The party committing the breach is moving away from the method of performance of the contract and such movement away from an agreed pathway is a “deviation”, hence, in the United States, such serious breaches of contract are called “deviations”. However, this word is generally used fox a departure from and return to a customary, geographical route during a sea passage, which is considered to be “geographical deviation” and the use of “deviation” in the context of a general breach of contract may be confusing. In the U.S, a serious breach of the contract may also be termed “quasideviation”. In Continental countries, a serious breach is called a “rupture of the contract”.

Shippers can also commit a serious breach if, for example, they knowingly mis-state the nature and value of the goods in the bill of lading, which is usually prepared by the shipper for the signature by the master or agents. In this situation, neither the carrier nor the shipowner is responsible for any loss or damage to or in connection with the goods. (Art. IV, r. 5 (h) of the Hague-Visby Rules.)

If contracts of the carriage of goods by sea are subject to the Hague Rules or Hague-Visby Rules, the nature of the breach by shipowners may cause the Rules to lose their application to the contract and the owners may lose any protection granted by the Rules, such as exclusion or limitation of liability. One example of breach would be where cargo is carried on deck and exposed to heavy-weather damage, when it is required to be carried under deck and somewhat protected from bad weather. The leading, though old case of Royal Exchange Shipping Co. v. I3ixon, 1886, confirms this result of such a breach.

A cargo of cotton was shipped on the deck of the vessel. Some bills of lading specified shipment was “under deck”. One hundred and twenty-five bales of cotton, carried under these bills, had to be jettisoned by the master when the vessel was aground. It was decided by the House of Lords that the bales were being carried in breach of contract as a result of which the exception, contained in the bills of lading, of liability for jettison could not favour the shipowner.

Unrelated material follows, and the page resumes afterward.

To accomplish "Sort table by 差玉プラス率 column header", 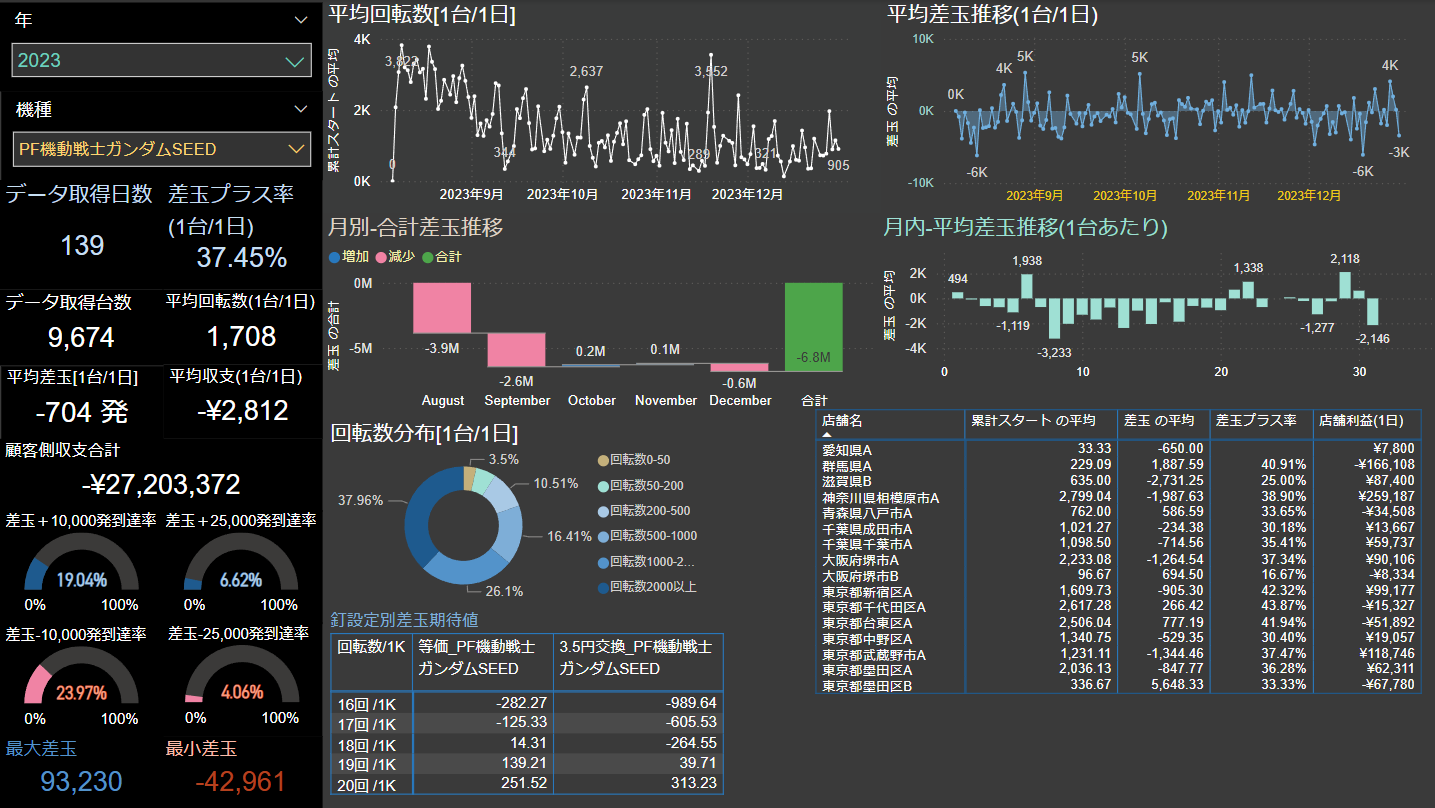I will pyautogui.click(x=1260, y=421).
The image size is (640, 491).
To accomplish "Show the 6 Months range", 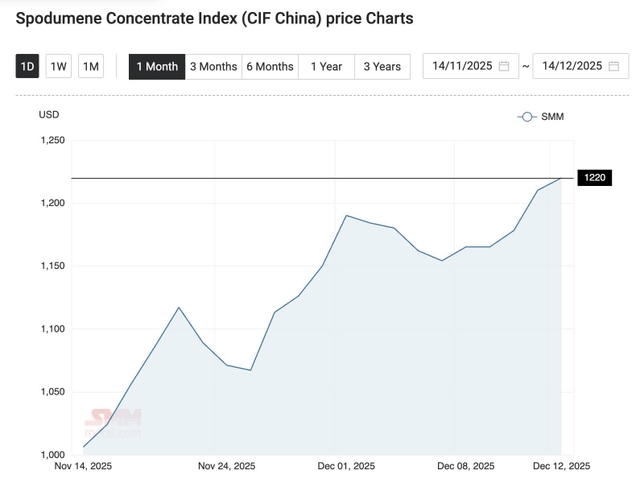I will [x=270, y=66].
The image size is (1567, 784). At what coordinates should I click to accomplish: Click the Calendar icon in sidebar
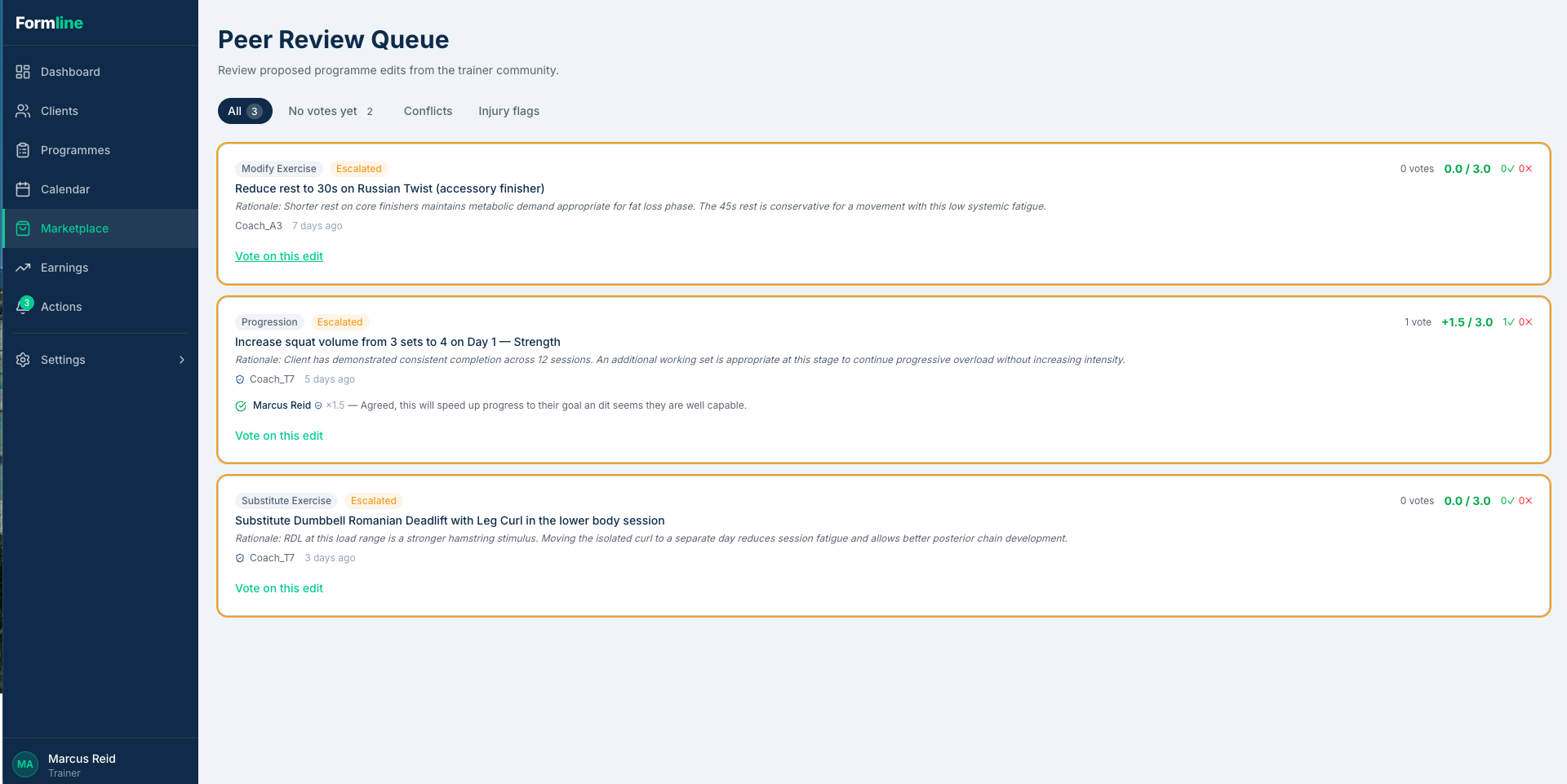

In The Chanda, 1989, the vessel carried a “control cabin”, which contained very sophisticated electronic and computerised equipment, of considerable value. The control cabin was stowed on No. 1 hatch top (that is, “on deck”) in the forepart of the vessel. In that position the cargo was exposed to very heavy weather on passage between the loading and discharging ports. On discharge, the control cabin was so badly damaged it had to be scrapped at a large monetary loss. The cabin was carried under a bill of lading, which was subject to the Hague Rules. The shipowners admitted that the carriage of the cabin on deck was unauthorised. They then attempted to limit their liability as provided by the Hague Rules. The limit was very low in comparison to the value of the damaged goods. The judge decided that:

“. . . clauses which are clearly intended to protect the Shipowner provided he honours his contractual obligations to stow goods under deck do not apply if he is in breach of that obligation . . .”

Accordingly, the shipowner was not permitted to use the package limitation in the Hague Rules and was liable for the entire loss to the cargo interests.